On the committee corridor, the Housing, Communities and Local Government Committee (9.30am) takes evidence one year on, on local authority support for Grenfell Tower survivors - there are witnesses from Grenfell United, the North Kensington Law Centre, Councillor Elizabeth Campbell, the Leader of Kensington and Chelsea Council, and Nick Hurd, the minister of state for Policing and Fire Service, with responsibility for Grenfell Tower victims work, at the Home Office.
And meanwhile, there's a lively session in prospect, when arch europhile MEP Guy "the Hoff" Verhofstadt, the coordinator and chair of the European Parliament Brexit Steering Group, gives evidence to the Brexit Committee on the progress of the UK's negotiations on EU withdrawal (9.15 am) - and he turns up again in the afternoon, before the Home Affairs Committee (2.30pm) to talk about Post-Brexit migration policy.
The European Parliament has to sign off on the EU side of Britain's divorce deal, so his views will matter.
In the Lords (3pm), the main event is the second reading of the Courts and Tribunals (Judiciary and Functions of Staff) Bill, which seeks to remove restrictions on how judges can be deployed, so they can hear a wider range of cases.
Thursday 21 June
The Commons opens (9.30am) with Digital, Culture, Media and Sport questions, followed by questions to the Attorney General (10.10am) and the weekly Business Questions to the Leader of the House.
The main debates are on backbench motions on the importance of refugee family reunion - the SNP's Angus Brendan MacNeil proposes a motion welcoming the fact that the Refugees (Family Reunion) (No.2) Bill was given its second reading without opposition on 16 March 2018, and calling on the government to support the bill.
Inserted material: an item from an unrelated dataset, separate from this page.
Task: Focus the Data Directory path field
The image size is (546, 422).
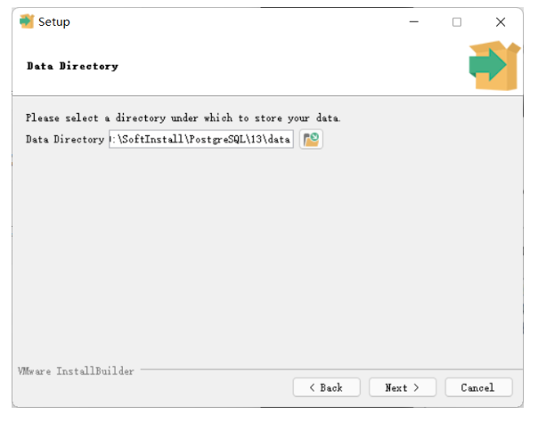Action: tap(201, 139)
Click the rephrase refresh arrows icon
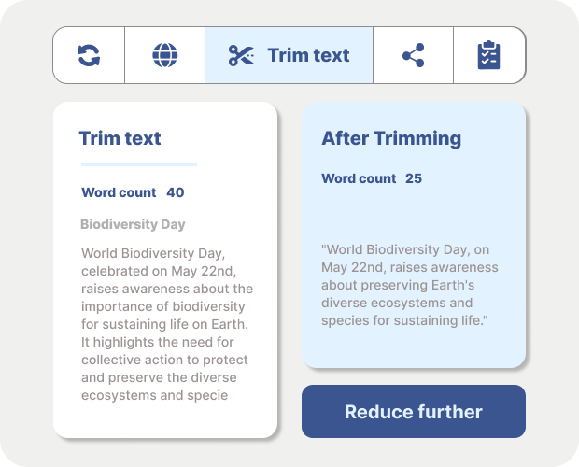 click(89, 55)
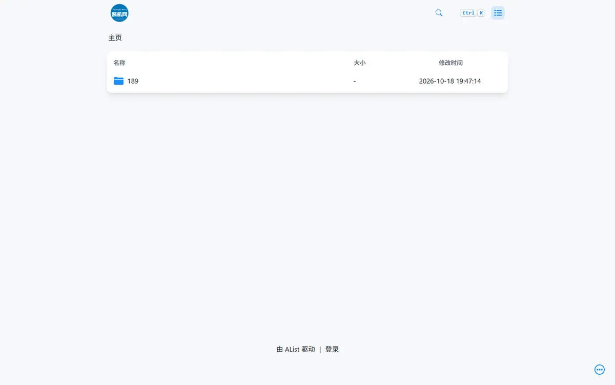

Then Labour MP Lloyd Russell-Moyle has a motion on the future of the Erasmus+ student exchange scheme, after 2020, calling on the government to ensure continued UK access, after Brexit.
In the Lords (11am) question time marks national Yoga Day with a query on the benefits of yoga for obese school children. Peers then debate the support available to carers and the Carers Action Plan 2018 - 2020; and the implications for the UKs future trade relations following the failure to reach agreement at the G7 Summit in Canada.
And then they discuss the contribution of the armed forces reserves to national security.
Neither House sits on Friday 22 June.